HESI RN
HESI Medical Surgical Test Bank
1. When providing care for an unconscious client who has seizures, which nursing intervention is most essential?
- A. Ensure oral suction is available.
- B. Maintain the client in a semi-Fowler's position.
- C. Provide frequent mouth care.
- D. Keep the room at a comfortable temperature.
Correct answer: A
Rationale: During seizures in an unconscious client, ensuring oral suction is available is crucial to managing secretions and preventing aspiration. This intervention helps maintain a clear airway and reduce the risk of complications. Maintaining the client in a semi-Fowler's position (Choice B) may be important for airway management but is not as critical as having oral suction ready. Providing frequent mouth care (Choice C) and keeping the room at a comfortable temperature (Choice D) are important aspects of overall care but are not as urgently needed as ensuring oral suction for managing secretions during seizures.
2. A client with histoplasmosis has the following arterial blood gas (ABG) results: pH 7.30, PCO2 58 mm Hg, PO2 75 mm Hg, HCO3 27 mEq/L. Which of the following acid-base disturbances does the nurse recognize in these results?
- A. Metabolic acidosis
- B. Metabolic alkalosis
- C. Respiratory acidosis
- D. Respiratory alkalosis
Correct answer: A
Rationale: The client's ABG results show a low pH (acidosis) and an elevated PCO2, indicating respiratory acidosis. In respiratory acidosis, there is inadequate excretion of CO2, leading to increased PCO2 levels and a decrease in pH. Therefore, the correct answer is 'Metabolic acidosis'. Choices B, C, and D are incorrect. Metabolic alkalosis is characterized by elevated pH and bicarbonate levels. Respiratory acidosis involves low pH and high PCO2 levels, as seen in this case. Respiratory alkalosis is associated with high pH and low PCO2 levels.
3. A client with chronic renal failure is receiving sodium polystyrene sulfonate (Kayexalate). The nurse should monitor the client for which of the following?
- A. Hyponatremia.
- B. Hypokalemia.
- C. Hyperkalemia.
- D. Hypocalcemia.
Correct answer: C
Rationale: Correct Answer: The correct answer is C, 'Hyperkalemia.' Sodium polystyrene sulfonate (Kayexalate) is a medication used to treat high potassium levels (hyperkalemia) by exchanging sodium ions for potassium ions in the intestines, leading to potassium removal from the body. Therefore, the nurse should monitor the client for changes in potassium levels to assess the effectiveness of the medication and prevent potential complications related to hyperkalemia. Choice A, 'Hyponatremia,' is incorrect as Kayexalate does not primarily affect sodium levels. Choice B, 'Hypokalemia,' is incorrect as Kayexalate is used to treat high potassium levels, not low. Choice D, 'Hypocalcemia,' is incorrect as Kayexalate does not directly impact calcium levels.
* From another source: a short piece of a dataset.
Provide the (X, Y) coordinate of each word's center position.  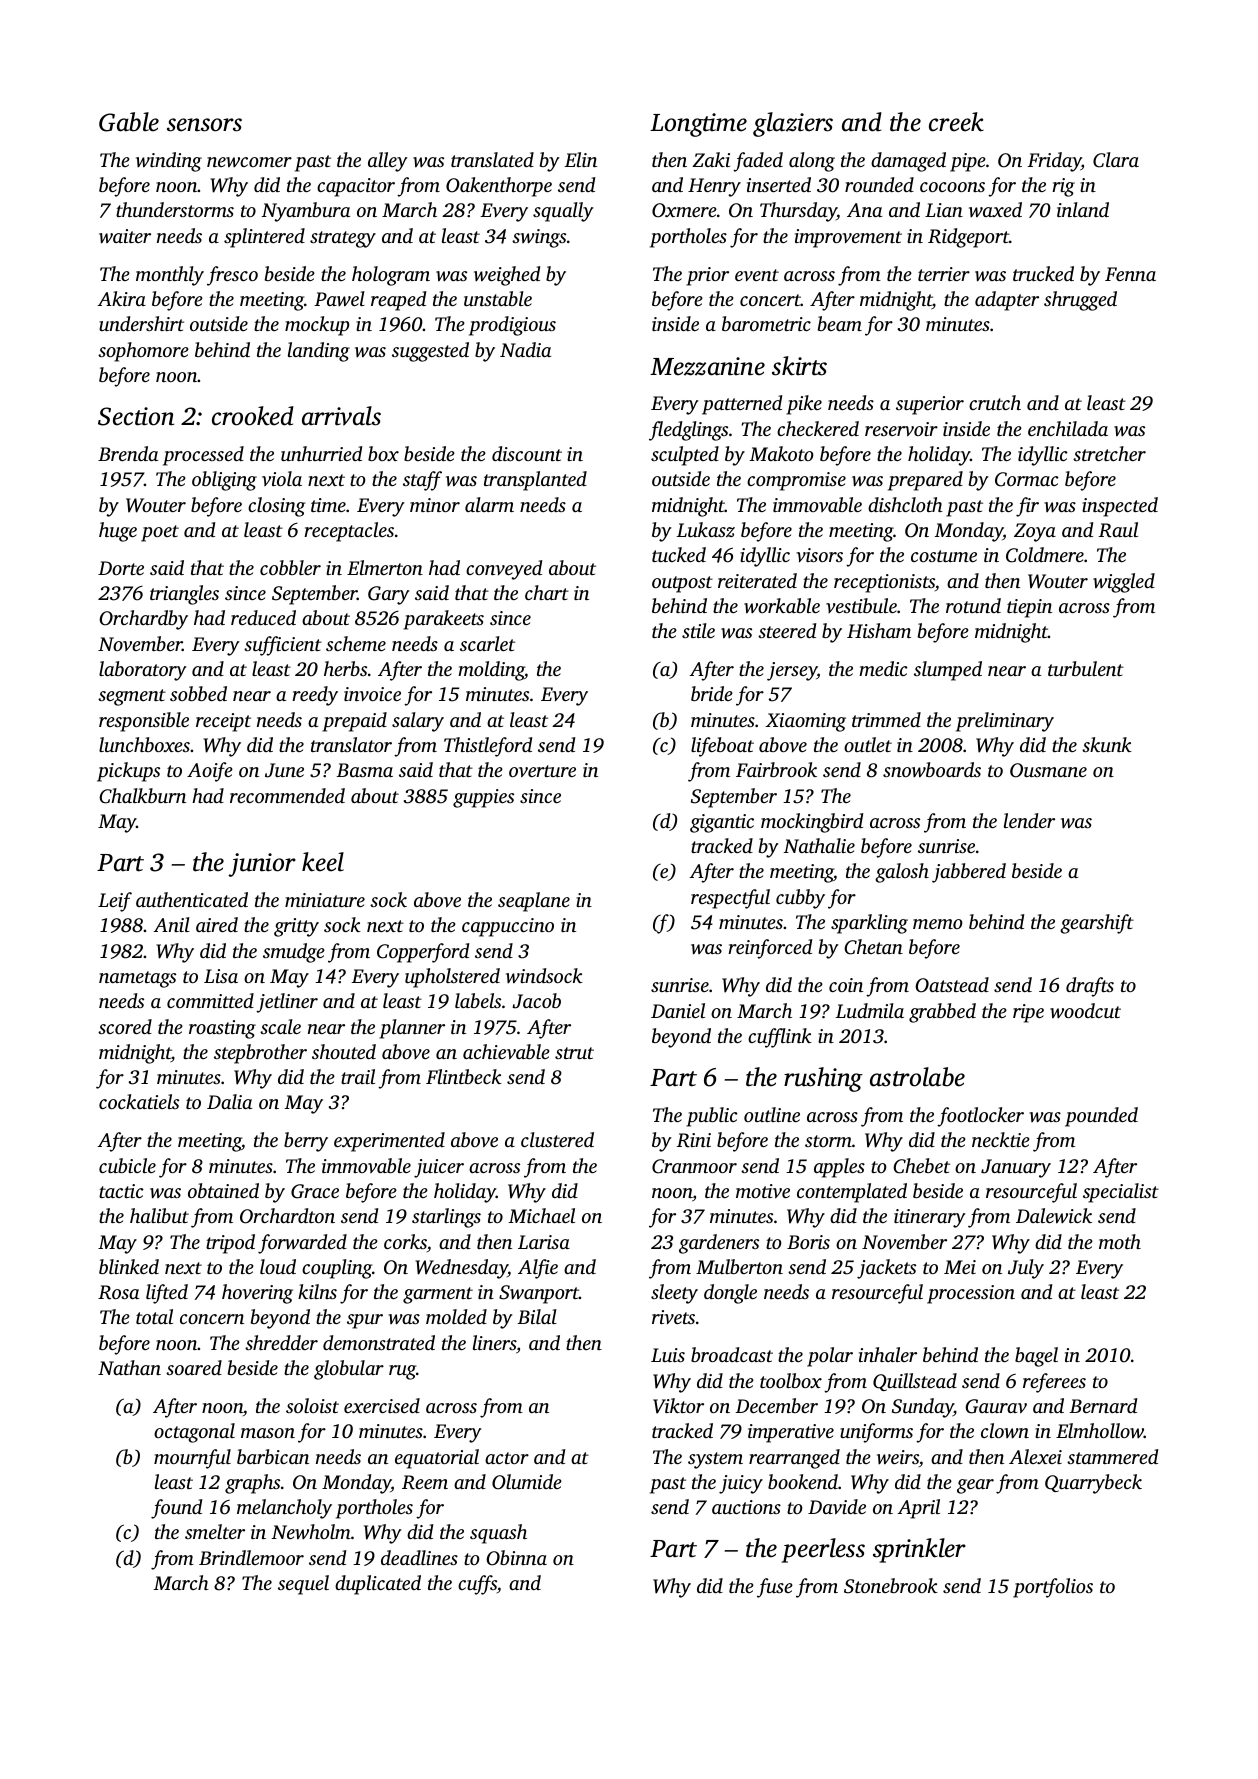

4. A healthcare professional is monitoring the respiratory status of a client who has just undergone surgery and is wearing a pulse oximeter. Which of the following coexisting problems is cause for the healthcare professional to suspect that the oxygen saturation readings are not entirely accurate?
- A. Infection
- B. Hypertension
- C. Low blood pressure
- D. Loss of cough reflex
Correct answer: C
Rationale: Low blood pressure (hypotension), shock, and the use of peripheral vasoconstricting medications can lead to inaccurate pulse oximetry readings due to impaired peripheral perfusion. Hypertension and infection are not typically associated with inaccurate pulse oximetry readings, while the loss of cough reflex does not directly affect oxygen saturation readings.
5. After checking the client’s gag reflex following an esophagogastroduodenoscopy (EGD), which action should the nurse take?
- A. Taking the client’s vital signs
- B. Giving the client a drink of water
- C. Monitoring the client for a sore throat
- D. Being alert to complaints of heartburn
Correct answer: A
Rationale: After an esophagogastroduodenoscopy (EGD), the nurse's priority is to assess the client's airway by checking the gag reflex. Once this assessment is done, the next step is to take the client's vital signs to monitor for any signs of complications such as bleeding or changes in respiratory status. Giving the client water immediately after the procedure may not be appropriate, as the client may still have a compromised gag reflex and is at risk for aspiration. Monitoring for a sore throat is important but not the immediate priority post-procedure. Being alert to complaints of heartburn is relevant for assessing the client's symptoms but is not the priority immediately after checking the gag reflex.